1.2 光学相干断层扫描时代:划时代揭示视网膜色素上皮脱离内部结构

       OCT的应用为PED分型带来了划时代的突破,尤其随着增强深度成像OCT(enhanced depth imaging OCT, EDI-OCT)的发展,使研究者得以清晰地观察PED的断层结构,进一步推动了AMD相关的PED分型细化[10]。根据OCT影像中PED内容物的差异,研究者们将PED分为浆液性、纤维血管性、玻璃膜疣性PED[11–13],或浆液性、纤维血管性、血液性PED[14],或浆液性、纤维血管性、玻璃膜疣性、血液性PED[15-16]。此外,也有研究根据OCT上PED内容物的反射特性,将AMD相关的PED分为空性、实性、混合性PED[17-18]。Lee等[11]则通过A扫描(A-scan)图像的平均反射强度和标准差(平均反射强度<30为浆液性PED,30≤平均反射强度<60或平均反射强度≥30且标准差≥30为纤维血管性PED,平均反射强度≥60且标准差<30为玻璃膜疣性PED)实现了PED的自动分型与定量化,为AMD晚期进展风险的预测提供了技术支持。

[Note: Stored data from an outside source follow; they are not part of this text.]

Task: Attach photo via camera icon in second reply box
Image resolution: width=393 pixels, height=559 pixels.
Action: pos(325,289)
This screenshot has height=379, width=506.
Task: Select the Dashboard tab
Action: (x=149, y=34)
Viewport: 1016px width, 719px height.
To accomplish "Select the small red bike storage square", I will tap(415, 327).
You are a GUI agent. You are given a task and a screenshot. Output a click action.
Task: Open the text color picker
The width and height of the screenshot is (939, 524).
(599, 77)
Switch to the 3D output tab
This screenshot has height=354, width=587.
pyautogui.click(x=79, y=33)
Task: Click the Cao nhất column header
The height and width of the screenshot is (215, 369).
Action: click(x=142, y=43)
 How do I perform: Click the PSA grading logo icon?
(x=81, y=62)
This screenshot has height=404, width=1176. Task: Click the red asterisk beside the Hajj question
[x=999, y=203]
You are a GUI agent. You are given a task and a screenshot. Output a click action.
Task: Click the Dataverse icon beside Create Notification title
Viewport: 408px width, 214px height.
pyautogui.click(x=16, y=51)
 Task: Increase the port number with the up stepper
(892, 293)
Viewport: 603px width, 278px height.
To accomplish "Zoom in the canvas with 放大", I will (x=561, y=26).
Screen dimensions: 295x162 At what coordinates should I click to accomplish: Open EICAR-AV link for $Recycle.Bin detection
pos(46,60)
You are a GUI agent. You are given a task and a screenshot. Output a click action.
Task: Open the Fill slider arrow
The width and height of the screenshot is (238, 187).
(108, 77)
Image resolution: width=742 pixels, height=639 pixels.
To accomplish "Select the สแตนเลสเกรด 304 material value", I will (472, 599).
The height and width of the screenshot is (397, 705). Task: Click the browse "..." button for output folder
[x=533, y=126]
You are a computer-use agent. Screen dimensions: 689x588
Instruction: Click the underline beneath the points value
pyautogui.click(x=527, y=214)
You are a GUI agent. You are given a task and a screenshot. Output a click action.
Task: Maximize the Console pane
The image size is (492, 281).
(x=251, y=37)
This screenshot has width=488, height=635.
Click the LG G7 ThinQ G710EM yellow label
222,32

1.3 多模式影像时代:融合视网膜色素上皮脱离断层结构及血管特性

       多模式影像结合了OCT及血管造影的影像特征,可兼顾PED的断层结构和血管特性,实现了血管性与非血管性PED的精准鉴别。近年来的PED研究多依据多模式影像结果进行分型。Tan等[19]通过多模式影像将AMD相关的PED分为非血管性PED与血管性PED,非血管性PED包括玻璃膜疣性PED和浆液性PED。Panos等[20]和Chan等[21]通过多模式影像将血管性PED按内容物进一步分为纤维血管性PED及血管性浆液性PED。2010年,Bailey Freund等[22]借助OCT技术的应用及多模式成像的发展,提出AMD中CNV的新分型建议,将AMD相关新生血管分为1型NV、2型NV、3型NV(即RAP)。基于此分型,Tan等[19]和Chan等[23]又将血管性PED按新生血管类型分为1型NV-PED与3型NV-PED。2018年,李娟娟等[24]应用多模式影像将PED分为CNVPED、PCV-PED、RAP-PED,同样细化了基于新生血管类型的PED分型。综合应用多种影像学技术的方法,为PED的全面诊断和精准分型提供了更加可靠的依据,有助于优化个体化治疗策略并提示患者的预后。除血管性PED外,2022年文峰团队Su等[25]在老年非血管性浆液性PED分型中取得突破进展。根据ICGA影像特征,即是否存在ICGA晚期年龄相关性弱荧光点(age-related scattered hypofluorescent spots on late-phase indocyanine green angiography, ASHS-LIA)、脉络膜血管高通透性(choroidal vascular hyperpermeability, CVH),或同时存在ASHS-LIA与CVH,首次将老年非血管性浆液性PED分为潴留性、渗漏性、混合性PED。结果表明,绝大多数老年非血管性浆液性PED的发生、发展与ASHS-LIA的特征密切相关,揭示了ASHS-LIA所代表的与年龄相关的Bruch脂质屏障可能在其发病机制中发挥重要作用,可作为新的潜在治疗靶点[25-26]

2 视网膜色素上皮脱离主要分型的临床及影像学表现

       PED的分型体系复杂多样,本部分将重点总结代表性PED亚型的多模式影像特征。表2、3。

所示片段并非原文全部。